Deuxième bonne raison avancée par Hans Rudel : la vitesse. « Si l’avion a la possibilité d’aller vite, le pilote cherchera invariablement à utiliser cette capacité pour limiter les risques de se faire surprendre par un chasseur. Consciemment ou pas, le pilote va vouloir aller vite au détriment de sa capacité de détection et d’analyse de la situation au sol. La présence d’un deuxième membre d’équipage surveillant le ciel le libère de cette contrainte : il sait qu’il ne peut pas être surpris par un chasseur ennemi et va donc pouvoir réduire sa vitesse pour être plus efficace dans sa mission airsol. »

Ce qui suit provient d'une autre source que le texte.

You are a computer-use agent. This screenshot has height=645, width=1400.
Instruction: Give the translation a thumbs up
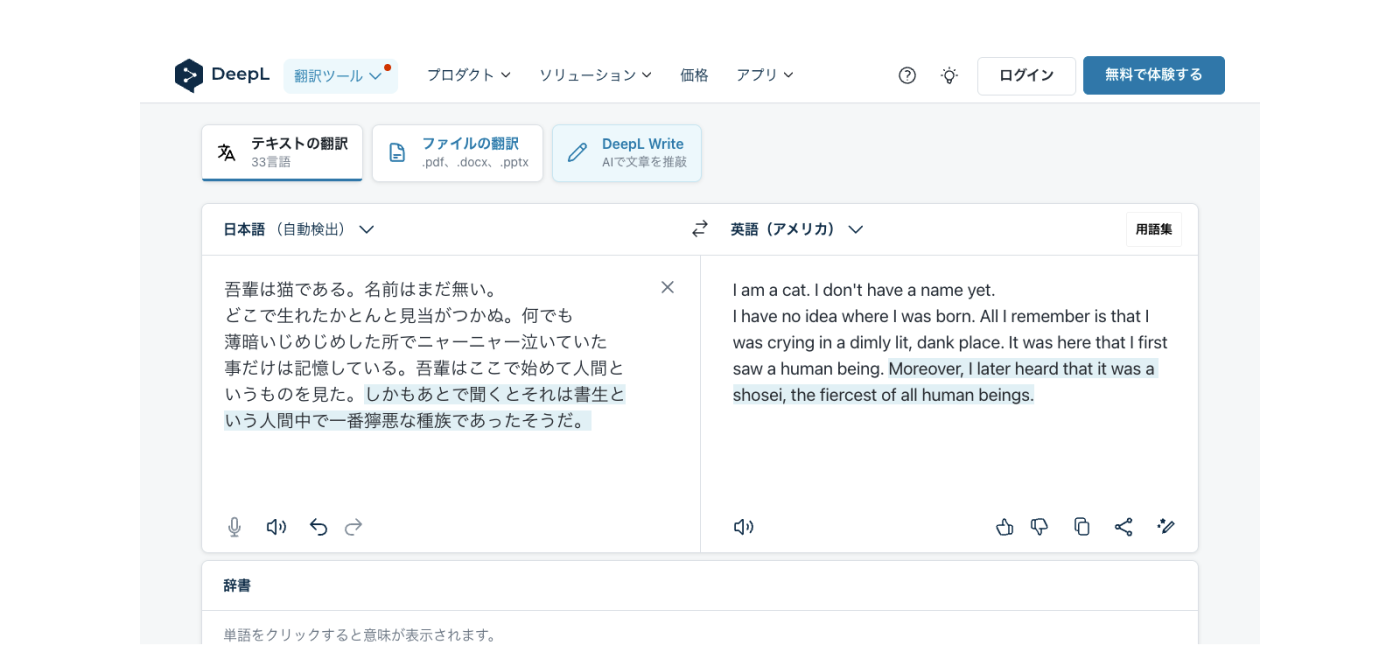[1004, 527]
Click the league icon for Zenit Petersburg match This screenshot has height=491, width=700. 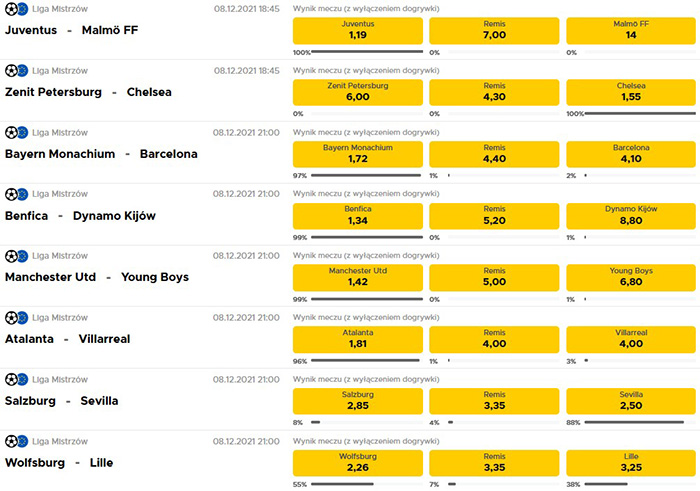(x=15, y=71)
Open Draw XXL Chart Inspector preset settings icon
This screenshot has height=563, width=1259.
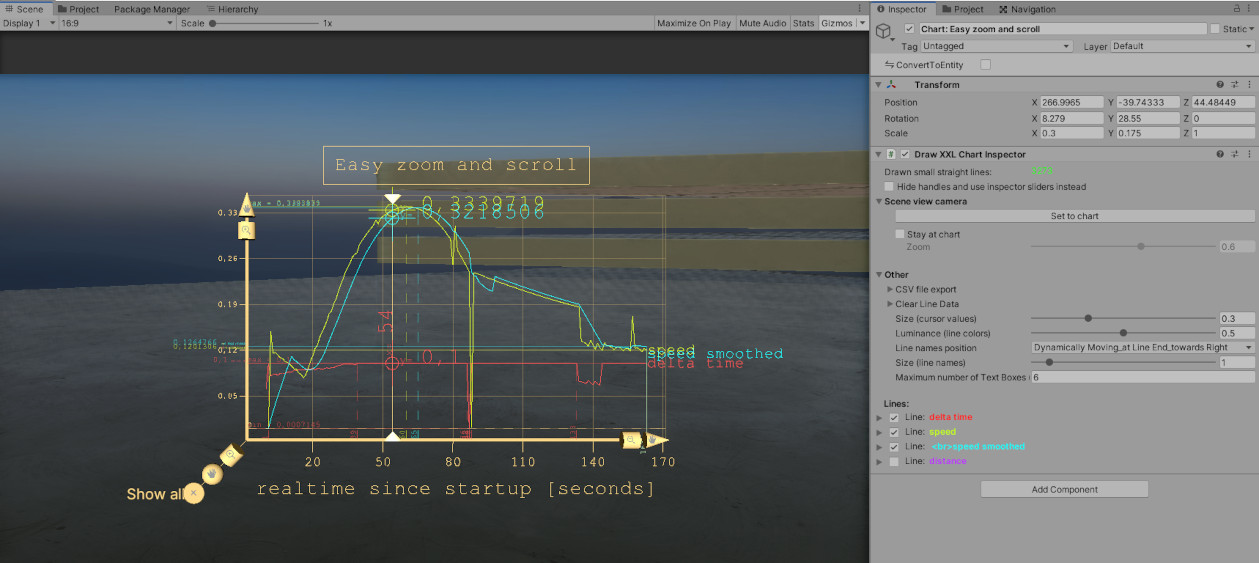[x=1235, y=155]
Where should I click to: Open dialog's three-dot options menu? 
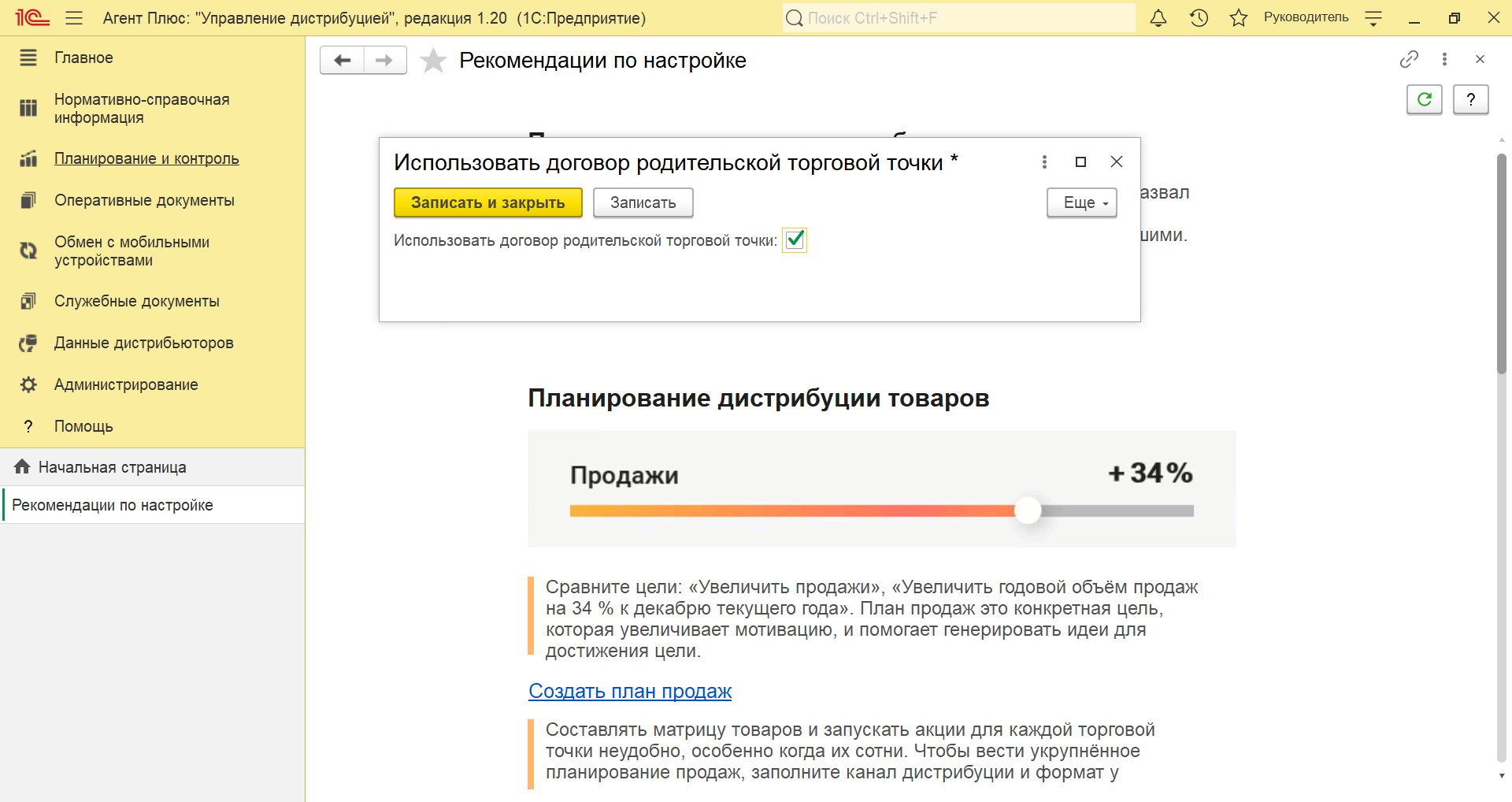click(1044, 162)
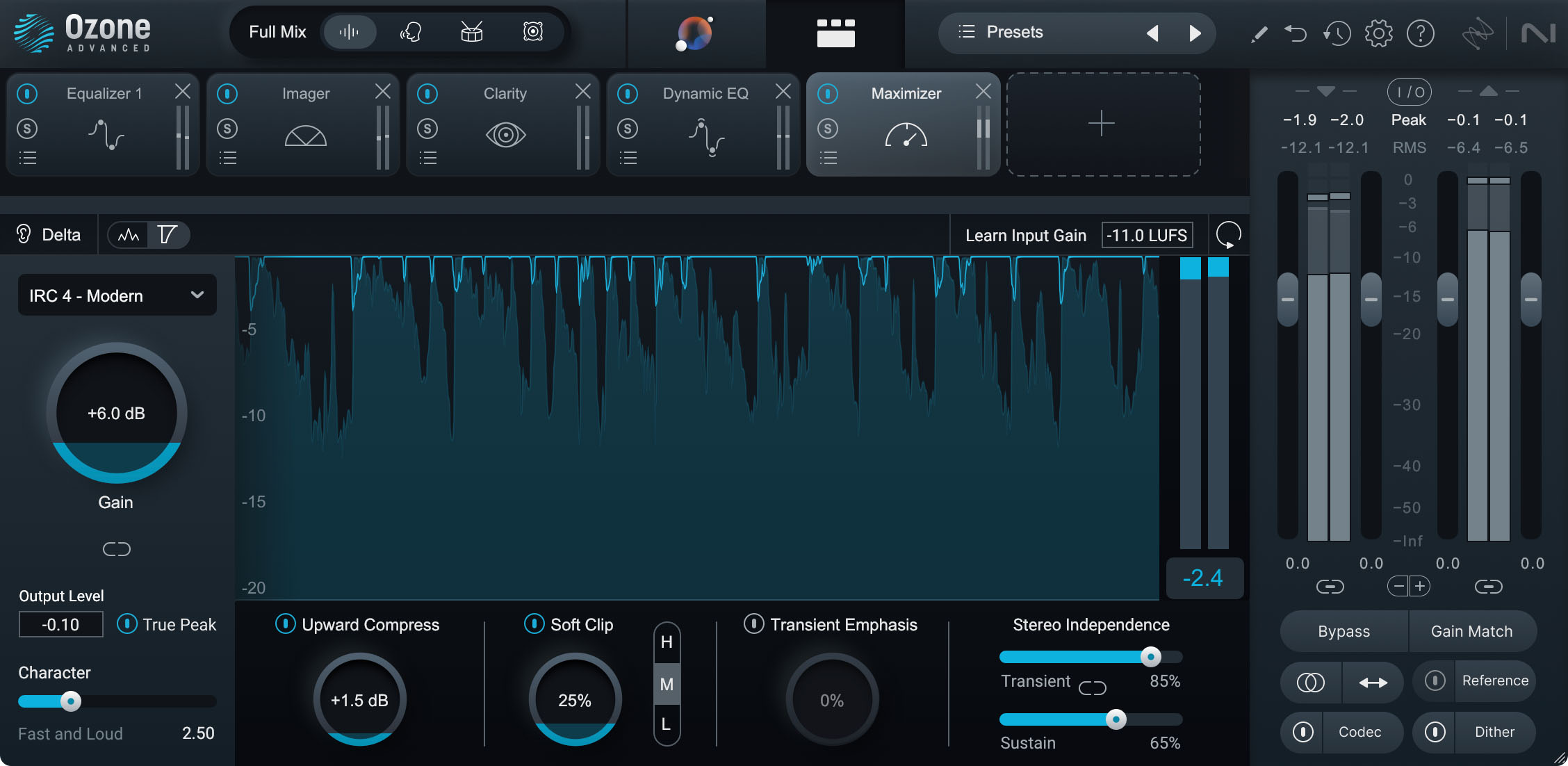
Task: Enable True Peak mode
Action: point(127,624)
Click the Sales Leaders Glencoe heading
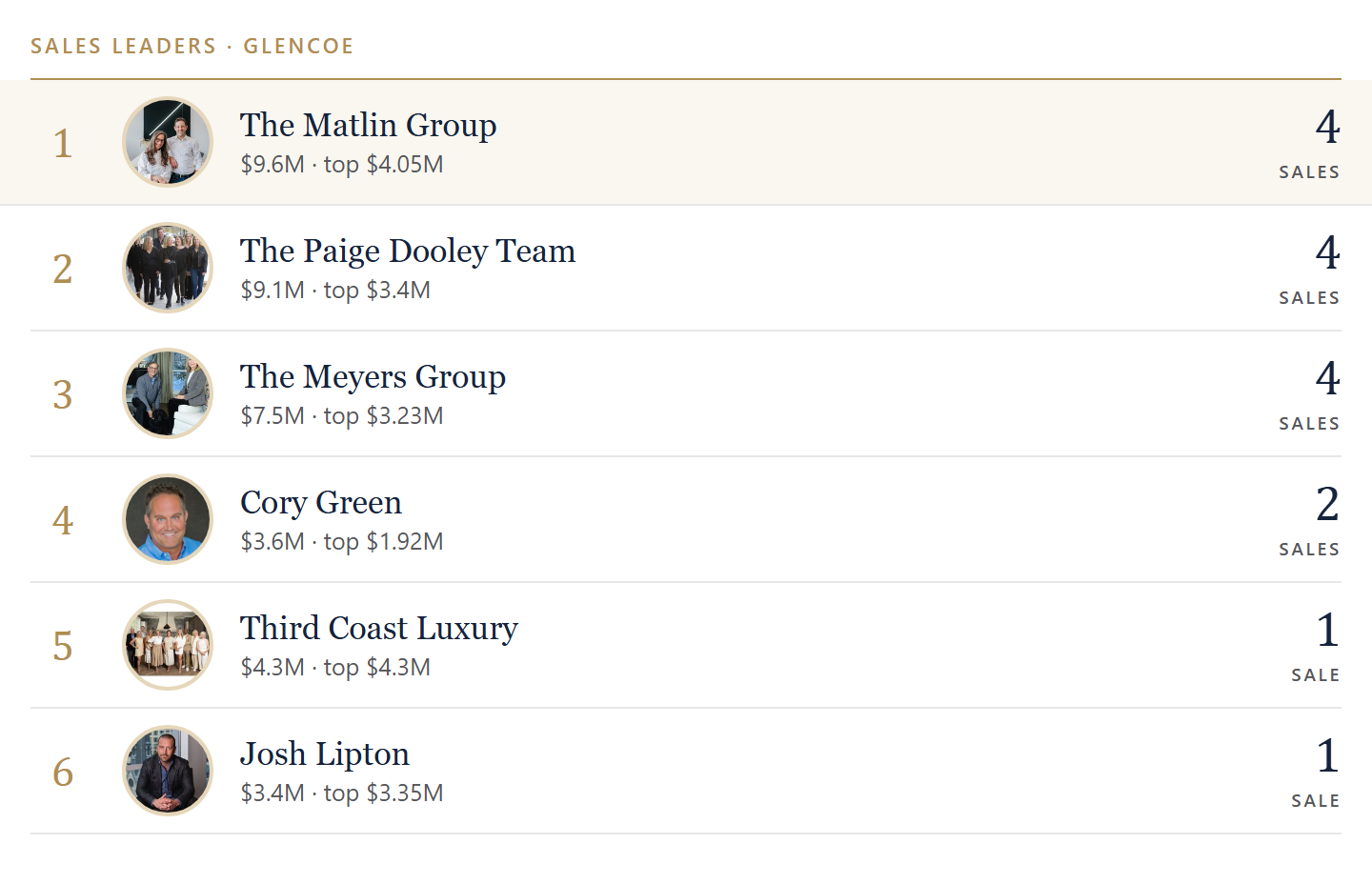 192,46
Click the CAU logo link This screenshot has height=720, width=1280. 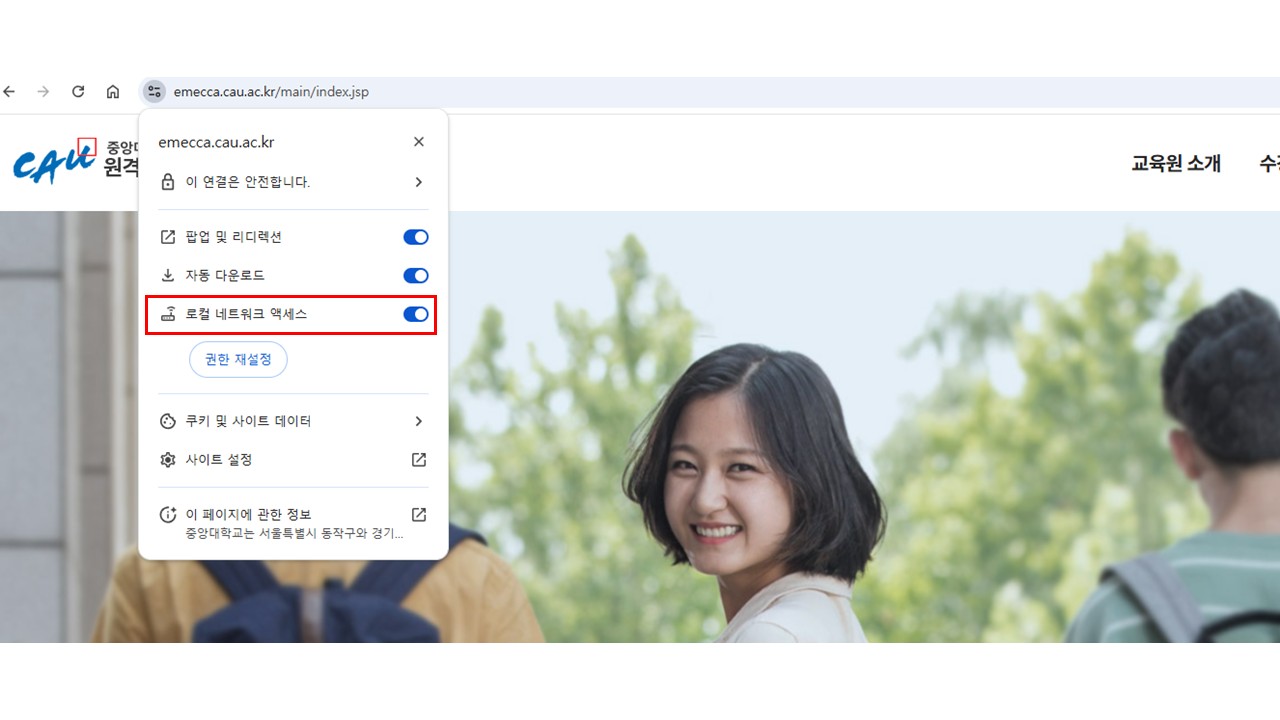click(x=55, y=160)
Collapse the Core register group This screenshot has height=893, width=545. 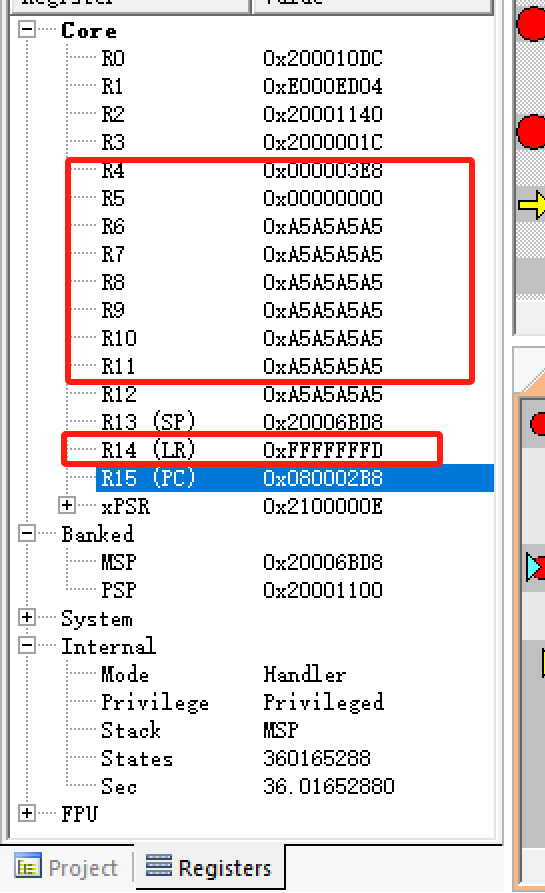pos(27,29)
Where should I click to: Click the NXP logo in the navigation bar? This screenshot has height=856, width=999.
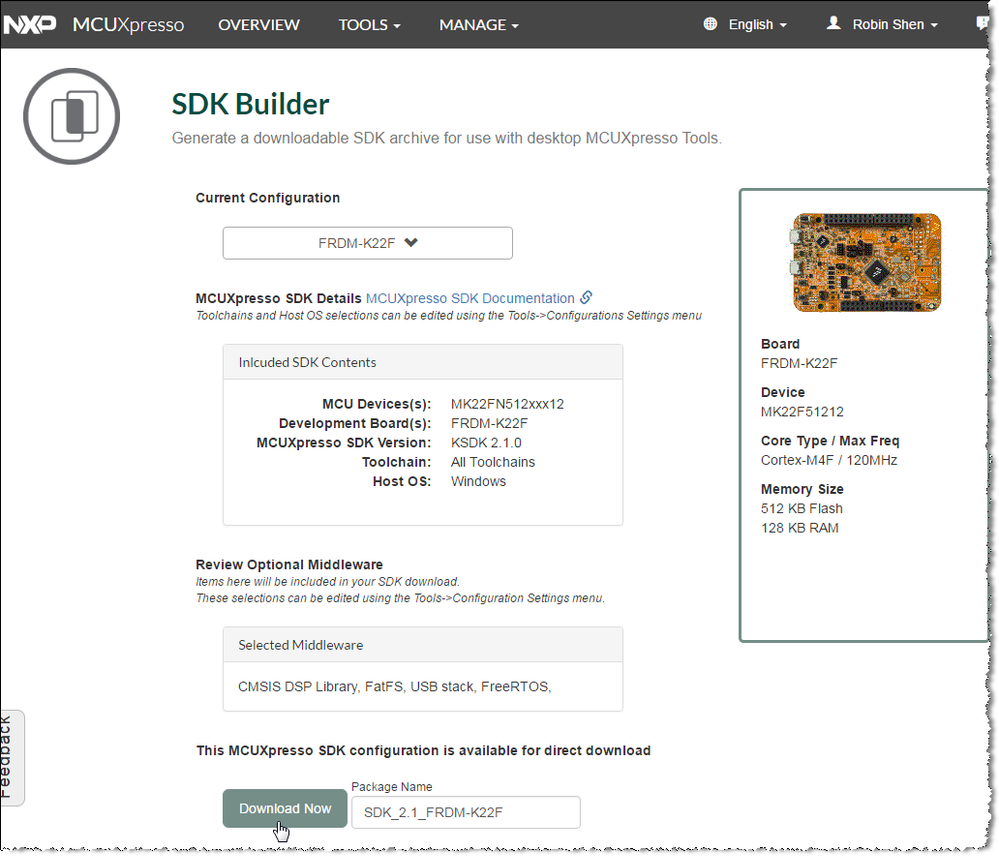pyautogui.click(x=29, y=24)
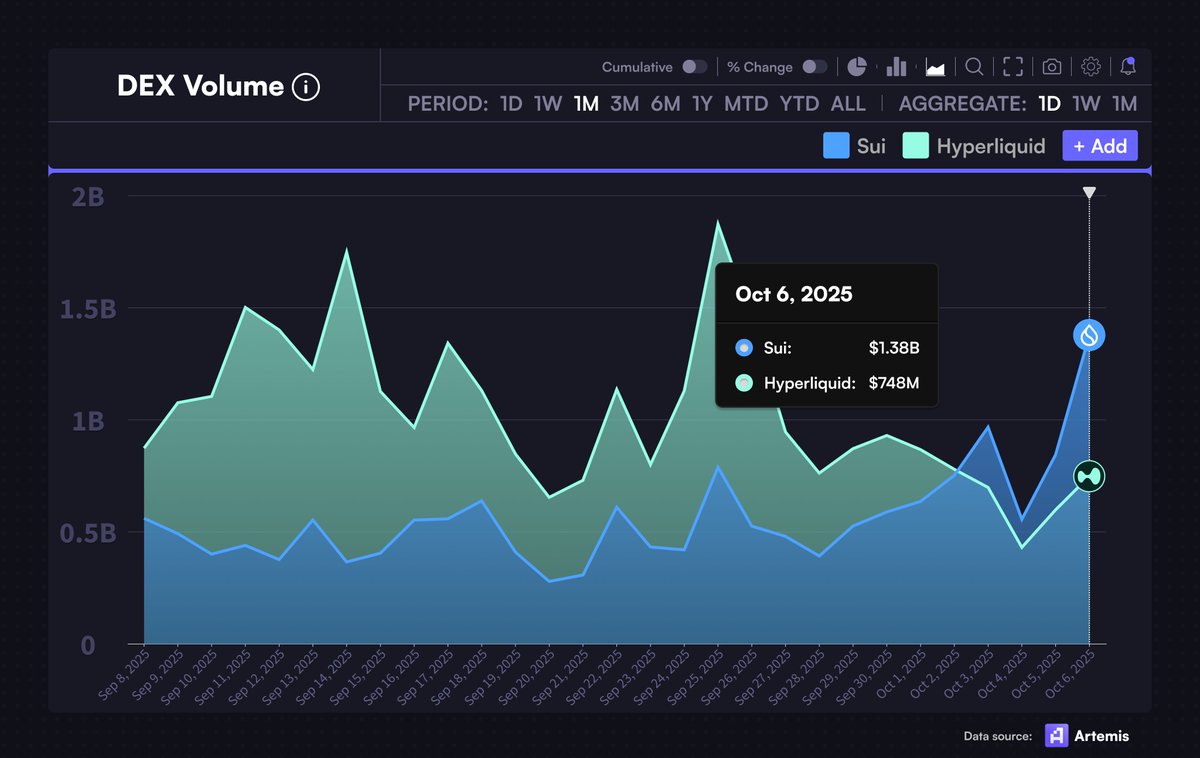Enable the Cumulative toggle
Image resolution: width=1200 pixels, height=758 pixels.
(x=694, y=67)
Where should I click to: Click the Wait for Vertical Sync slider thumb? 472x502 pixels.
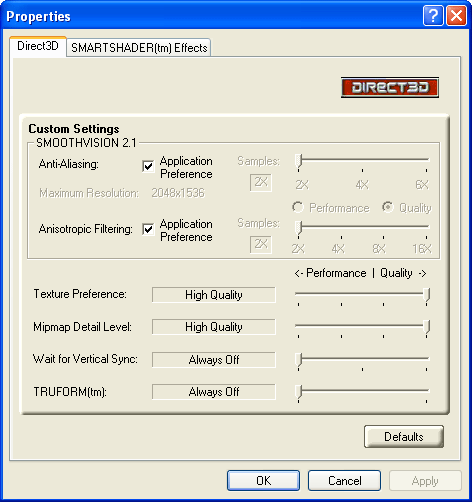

Hans Rudel enfonce d’ailleurs le clou pendant la conférence en expliquant que, selon lui, le bénéfice apporté par la présence de l’arme d’autodéfense à l’arrière du Stuka était inférieur à l’avantage qu’il y avait à disposer d’une deuxième paire d’yeux… D’autres questions furent posées au pilote allemand sur la puissance de feu et l’emploi du A-10. Selon
Rudel, la puissance de feu et la quantité de munitions emportées par le A- 10 faisaient que l’engagement simultané dans une même zone de deux avions, peut-être trois, était largement suffisant. Au-delà, les appareils ne pouvaient que se gêner. Un auditeur relança ensuite le pilote sur la protection des avions dans le domaine air-air : puisqu’ils étaient monoplace, sans personne pour surveiller leurs 6 heures, comment fallait-il organiser leur défense contre la chasse ennemie ? Selon Rudel, si des pilotes de A-10 avaient l’expérience du combat aérien, alors il fallait la mettre à profit en confiant à des A-10 d’une même unité la protection de leurs collègues en train de travailler au ras du sol. Quatre A-10 en couverture de deux A-10 engagés dans l’appui-feu. Mais Rudel n’en démordait pas : les quatre avions ne seraient là que pour compenser l’absence du deuxième homme dans le A-10. En d’autres termes, la présence d’un deuxième membre d’équipage permettait à l’Air Force de faire l’économie de plusieurs avions de protection… (1) Forward Looking Infra Red : imageur infrarouge.